Get the tools and techniques you need to help your clients before it’s too late!
- How You Get Hooked in the First Place:
- Understand the Neuroscience of Opioid Addiction
- The Brain’s reward system: Mesolimbic Dopamine Pathway
- How chronic opioid use changes the brain
- Differences from other substance addictions
- Distinct risks of opioid abuse
- How neurobiology can help you determine treatment methods and establish realistic goals
- Psychotherapeutic Approaches:
- Tailor Proven Techniques to the Person with Opioid Use Disorder
- CBT and how it’s applied in evidence-based practice
- DBT and dialectical abstinence
- Motivational enhancement
- Trauma-based therapies that target substance abuse disorders
- Peer-based models
- Contingency management – address problematic behaviors
- Mindfulness, wellness-based activities and physical exercise
- How to assess when treatment ends or is not working
- Research limitations and risks of psychotherapeutic approaches
- Treat Drug Addiction with Medication:
- How Medication Assisted Treatment (MAT) Can Save Lives
- Is the controversy over? Benefits, drawbacks and risks of MAT
- The latest findings – research and research limitations
- Opioid agonists and antagonists Methadone, buprenorphine, naltrexone
- Naloxone (Narcan)
- How to combat associated stigma
- Current regulations
- Role of the behavioral health clinician in MAT
- How Medication Assisted Treatment (MAT) Can Save Lives
- Co-Occurring Assessment and State-of the- Art Tools
- The impact of opioid use and co-occurring disorders on treatment outcomes
- The Intake – if you don’t look for it you won’t find it
- High-risk areas for misdiagnoses and missed diagnoses
- The utility of standardized assessment tools and when to use them
- Obtain no-cost, and well-validated, diagnosis specific instruments
- Objective data and how and when to access prescription monitoring databases
- The assessment of dangerousness
- Assess readiness for change, and stage-of change theory
- How to approach level of care decisions
- Validity in co-occurring treatment research
- Risks associated with co-occurring treatment options
- Co-Occurring Treatment/Recovery Plans in 3 Easy Steps
- Create the Problem/Need List
- Set goals and objectives that meet client and regulatory needs
- Develop fully integrated treatment/recovery plans
- Understand the Neuroscience of Opioid Addiction
Please Note: PESI is not affiliated or associated with Marsha M. Linehan, PhD, ABPP, or her organizations.

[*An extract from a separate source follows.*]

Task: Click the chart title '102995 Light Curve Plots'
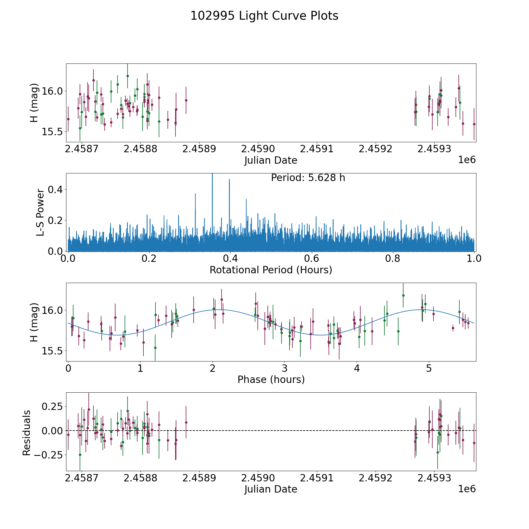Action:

More information about Medical:
Medicine is the science and practice of establishing the diagnosis, prognosis, treatment, and prevention of disease.
Medicine encompasses a variety of health care practices evolved to maintain and restore health by the prevention and treatment of illness.
Contemporary medicine applies biomedical sciences, biomedical research, genetics, and medical technology to diagnose, treat, and prevent injury and disease,
typically through pharmaceuticals or surgery, but also through therapies as diverse as psychotherapy, external splints and traction, medical devices, biologics, and ionizing radiation, amongst others.
Medicine has been around for thousands of years, during most of which it was an art (an area of skill and knowledge) frequently having connections to the religious and
philosophical beliefs of local culture. For example, a medicine man would apply herbs and say prayers for healing, or an ancient philosopher and physician would apply bloodletting according to the theories of humorism.
In recent centuries, since the advent of modern science, most medicine has become a combination of art and science (both basic and applied, under the umbrella of medical science).
While stitching technique for sutures is an art learned through practice, the knowledge of what happens at the cellular and molecular level in the tissues being stitched arises through science.